New research into flightlessness in the Aldabra rail indicates it could be a distinct species
Flight loss has evolved independently in many island bird species around the world, particularly in rails. On small islands which lack large predators, flight is often no longer an important advantage, and retaining flight muscles would require a lot of energy. There are therefore many bird species on different islands around the world who have become flightless over time.
This trend for flightlessness among many island birds has also contributed to their high extinction rates over the last 50,000 years, as they were often unable to survive the arrival of humans and the suite of non-native predators that were introduced.

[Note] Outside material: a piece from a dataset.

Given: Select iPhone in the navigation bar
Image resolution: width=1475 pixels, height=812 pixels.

Following the demise of the dodo, and other flightless parrots and rails in the Mascarenes, the Aldabra white-throated rail is now the last surviving flightless bird in the Western Indian Ocean. The other surviving subspecies of Dryolimnas cuvieri, which lives in Madagascar, can fly. The Aldabra white-throated rail is somewhat of an anomaly, as unlike the rest of its species it cannot fly, yet it is only considered a subspecies. This level of variation within a single species is explained by the Aldabra rail being one of the fastest examples of the evolution of loss of flight documented, and it is genetically more distinct from the Madagascar lineage of rails than current taxonomy suggests.
To investigate this anomaly, SIF researchers and collaborators analysed modern samples and historical (museum) specimens to examine the genetics and morphology of the flightless rails of Aldabra. The museum specimens were needed to obtain the DNA from the extinct rails from Assumption. The results show surprisingly high genetic divergence of the Aldabra rails from the Madagascar population, and confirm the divergence of the Aldabra and Assumption rails populations from those on Madagascar between 70,000 and 130,000 years ago. The Aldabra rail’s flightlessness therefore must have evolved rapidly, in less than 130,000 years, which also agrees with estimations from the fossil record. The findings, however, do not end here.

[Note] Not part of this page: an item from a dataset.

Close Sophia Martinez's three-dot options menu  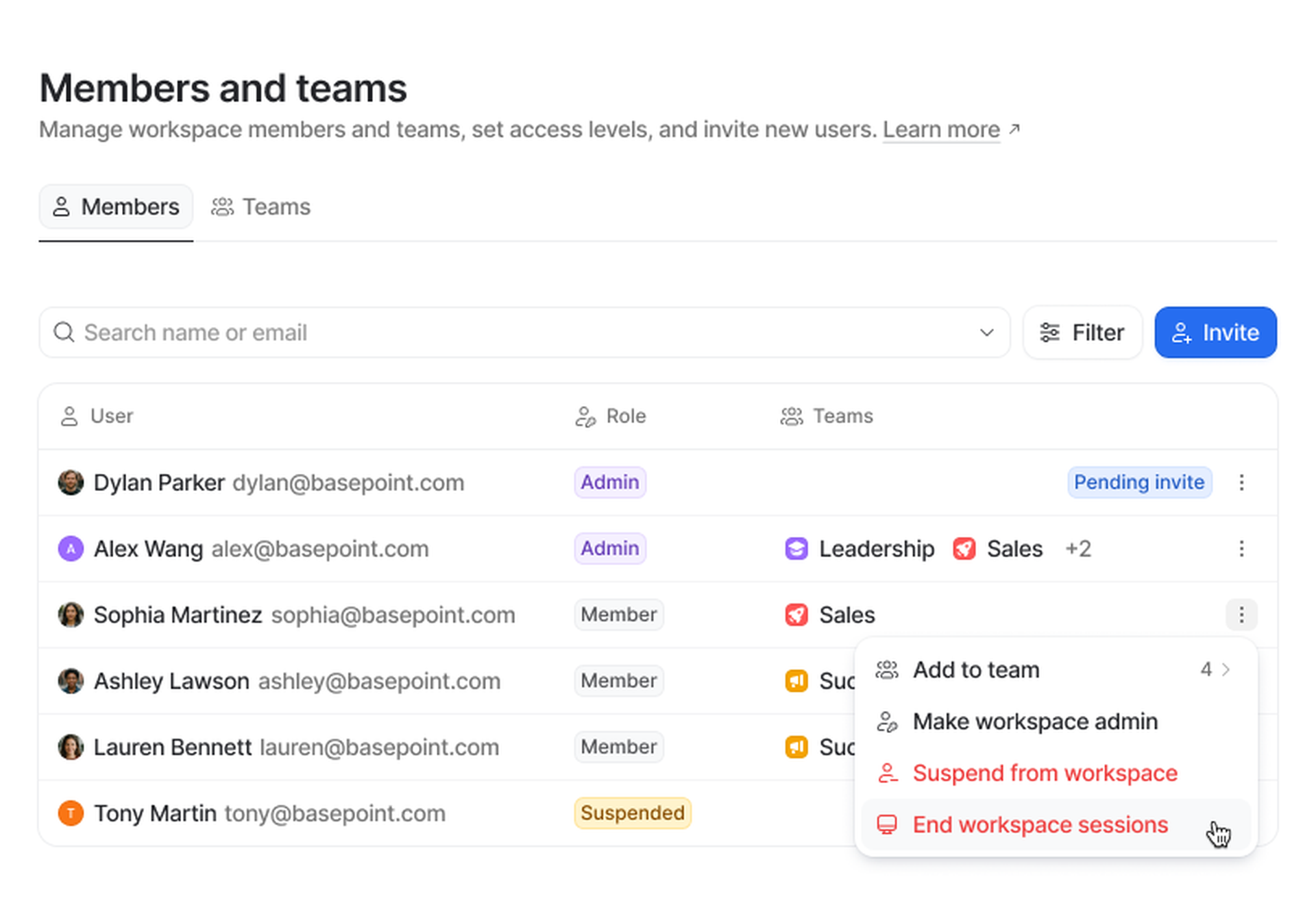pos(1241,614)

The significant genetic differences found between the Aldabra and Assumption subspecies from the Madagascar population led the researchers to argue that these genetic and physical differences mean the Aldabra rail should be re-classified as a distinct species, which has implications for its management and protection. The researchers provide numerous examples and suggestions of how best to protect the Aldabra rail in their research paper, ‘Rapid loss of flight in the Aldabra white-throated-rail’. They also provide a recommendation to IUCN to re-assess the Red List (threat) status of the Aldabra white-throated rail, as its current status is based on the far less threatened and more widely distributed Madagascar white-throated rail, and is inappropriate for the conservation of the Aldabra rail.

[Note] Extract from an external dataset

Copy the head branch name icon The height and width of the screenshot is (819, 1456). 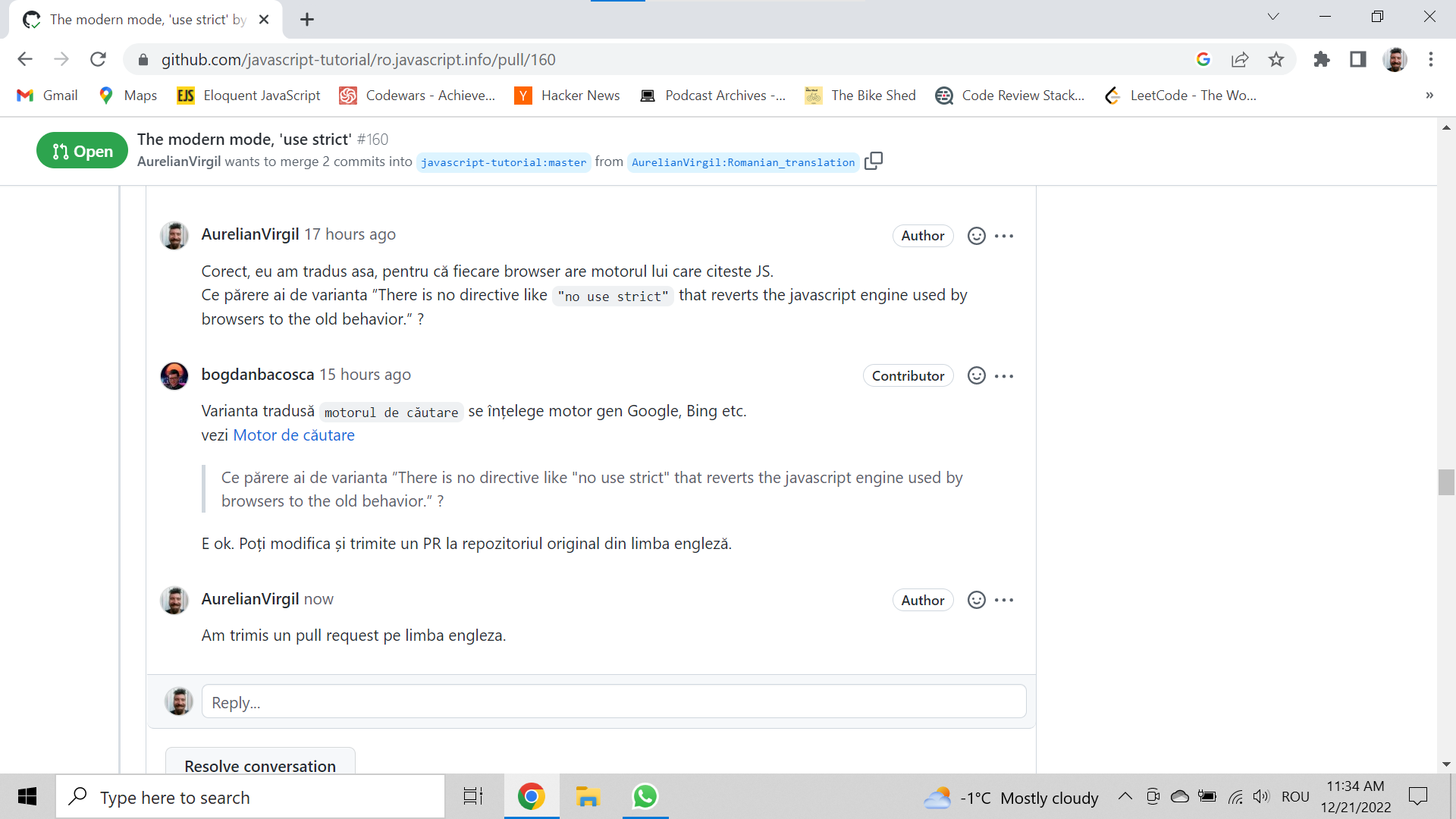[x=874, y=161]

As the last flightless bird in the Western Indian Ocean, the Aldabra rail has long had unique conservation significance, and this paper confirms and increases its importance. It is crucial that this unique endemic species receives appropriate recognition, protection and conservation management.
Dr Ross Wanless collected biometric data and many of the samples used for the genetic component of this study during his time as a postgraduate student at the FitzPatrick Institute. Dr Lisa Nupen contributed to the genetic sequencing data and conducted molecular genetic analyses of the spatial distribution of genetic diversity across rail populations.